> What is asked:
Can you reproduce the listing below line for line, leaving out the pictures?

> Given entries:
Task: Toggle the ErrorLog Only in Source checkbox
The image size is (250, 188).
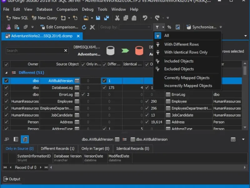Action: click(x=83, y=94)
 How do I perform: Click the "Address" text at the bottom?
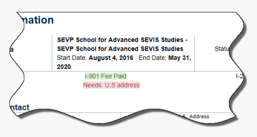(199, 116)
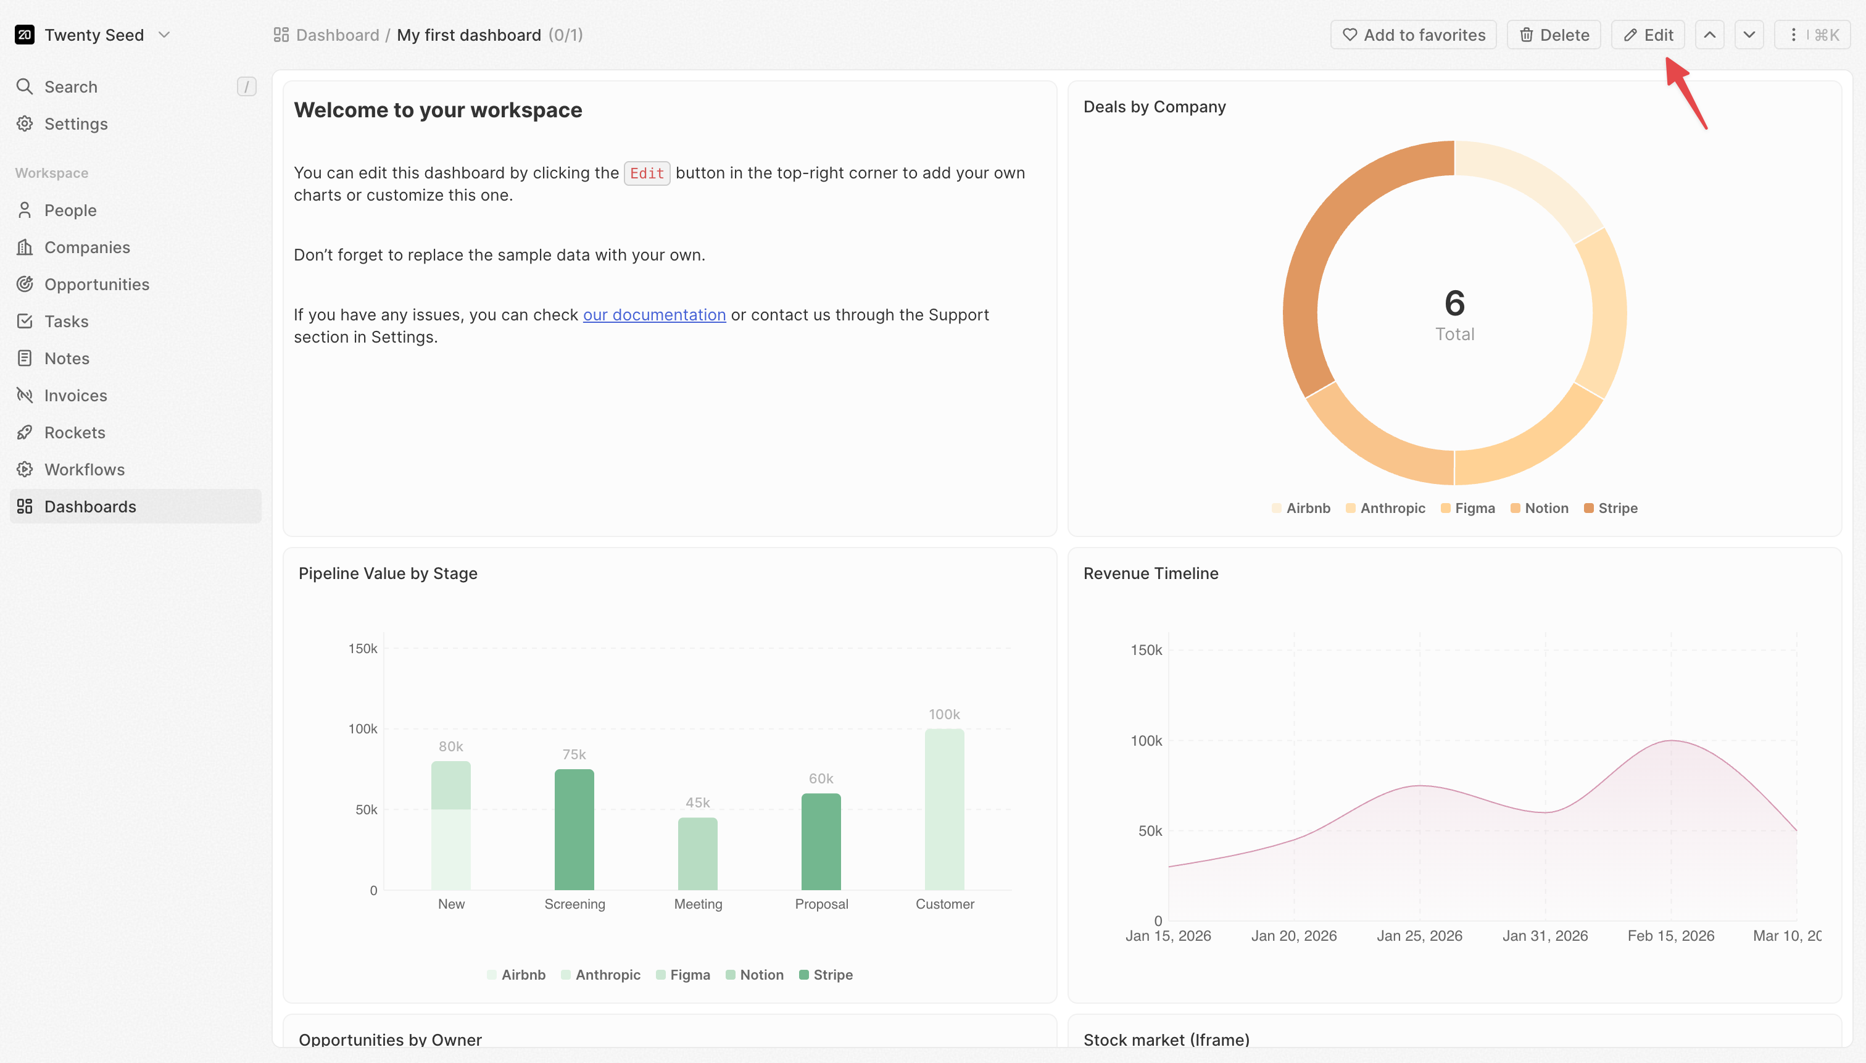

> Output of the task:
Task: Toggle the ErrorLog Only in Source checkbox
The image size is (250, 188).
Action: click(x=83, y=94)
 How do I perform: Click the "Address" text at the bottom?
(199, 116)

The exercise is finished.